There are few home improvement tasks less exciting and more important than cleaning your gutters. While no homeowner looks forward to climbing up a ladder on a chilly day to dig the built-up debris from their gutters, it’s well established that clogged gutters are more likely to lead to water damage, including basement/crawl space leaks, foundation wall cracks, and eventually mold and mildew. To avoid the need for these urgent home repairs, you should plan to clean the gutters at least twice a year, and one of those times should be during the fall before the winter weather starts. If you haven’t gotten around to it yet this season, here are some tips to make the entire process easier to save you time (and the money you would have spent on future damage).
Collect Your Tools
The first thing you should do is make sure you have the tools you need to get started (really, there’s nothing worse than climbing up to the roof just to realize you have to run to the hardware store for gloves).
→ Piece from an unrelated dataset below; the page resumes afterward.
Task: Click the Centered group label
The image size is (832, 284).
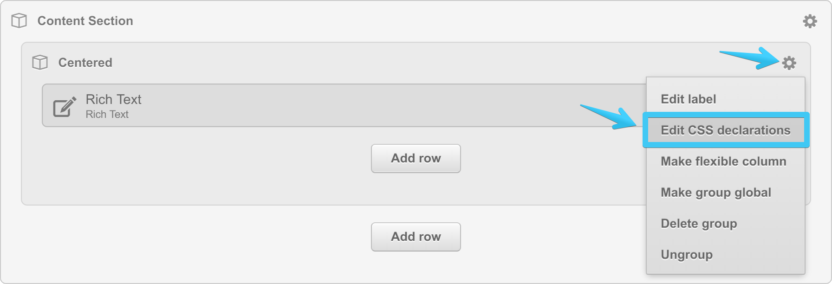Action: [x=85, y=63]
Make sure you have these items and make sure they’re dependable and well working enough to rely on:
- Rubber or thick, suede gloves
- Garden hose
- Garden hose pistol nozzle
- Plastic gutter scoop
- Bucket for debris
- Non-slip sneakers
- Safety glasses
If you know you’ll need to replace a portion of your gutter, you can grab the supplies now or wait until you know just how much you need. Most likely, if you keep up with regular cleaning, your gutters should stay in good shape.
Start From the Top
Before you get started, you want to make sure you clean the roof off, so the gutters don’t get clogged all over again with the next big rain. Roofs can be covered in dew in the morning, so try to wait until the sun is fully up or even the late afternoon, if you can. Clean the leaves and debris off the roof, either by hand or with a hose, and be sure to wear your non-slip shoes. Once the roof is clean, you can move on to the gutter themselves (though if you cleaned the roof in the late afternoon, you may want to wait until the next day to get started). Make sure your ladder is secure and you’ve collected your gloves, scoop, hose, and bucket if you need one. Use the scoop to remove debris from the gutters, and make sure you focus in on the downspouts (since water flows toward the downspouts, they’re most likely to become clogged). When you’ve removed most of the large debris in a given area you can use the hose and nozzle to move leftover debris toward the downspouts and then flush those downspouts to check for clogs and leaks.
Other Options to Consider
If heights aren’t something you’re comfortable with, there are other tools you can take advantage of to clean your your gutters. HGTV recommends the Gutter Sense Rain Gutter Tool so you can keep your feet planted firmly on the ground, and other brands like the Gutterwhiz Gutter Cleaning Tool and the iRobot Looj Gutter Cleaning Robot can be good options if you’re willing to put down the money. However if you’re not convinced, your best bet is to get in touch with a gutter cleaning professional so you know exactly what to expect.